6. Explanation of the method

One way to invent the method of normal equations is to use calculus. The error is $E (x _ 1,\dots, x _ n)$. Take the partial derivative with respect to each $x _ i$ and set it equal to zero. You get $n$ simultaneous equations in $x _ 1,\dots, x _ n$, which turn out to be the same as the normal equations.

Here is a better way, based on the geometrical interpretation discussed above. Recall that

(i) the set $W$ of all vectors of the form $A$   x is a subspace, namely the column space of $A$ (the subspace of R$^ n$ spanned by the columns of $A$);

(ii) we are looking for the particular x for which $A$x is closest to b.
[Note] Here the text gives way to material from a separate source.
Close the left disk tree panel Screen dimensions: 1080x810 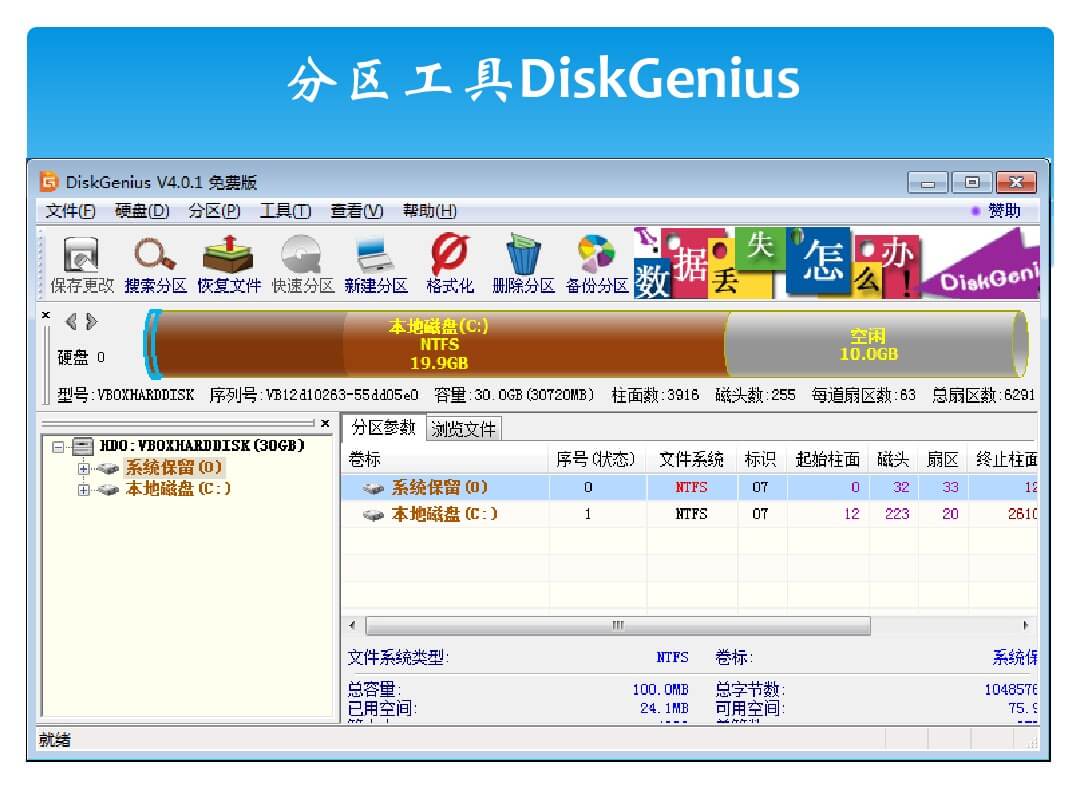[x=325, y=424]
To avoid confusion, call this vector x$_ 0$;

(iii) the error vector is $\epsilon = A$x$_ 0 -$   b.

We need only two more facts:

(iv) The shortest distance from a vector b to a subspace is along a perpendicular. (See Problems for a verification.)

(v) In a matrix product $AB$, the entries are dot products of rows of $A$ with columns of $B$.

Now, by (iv), $\epsilon$ is perpendicular to all vectors in $W$. By (i), the columns of $A$ are in $W$, so $\epsilon$ is perpendicular to each column of $A$. Thus the dot product of $\epsilon$ with every column of $A$ is zero. Write the dot products by putting $A$ on its side and writing the matrix product $A ^ t \epsilon =$   0.

This says $A ^ t (A$   x$_ 0 -$   b$) = 0$, so $A^t A$   x$_ 0 = A ^ t$   b, the normal equations!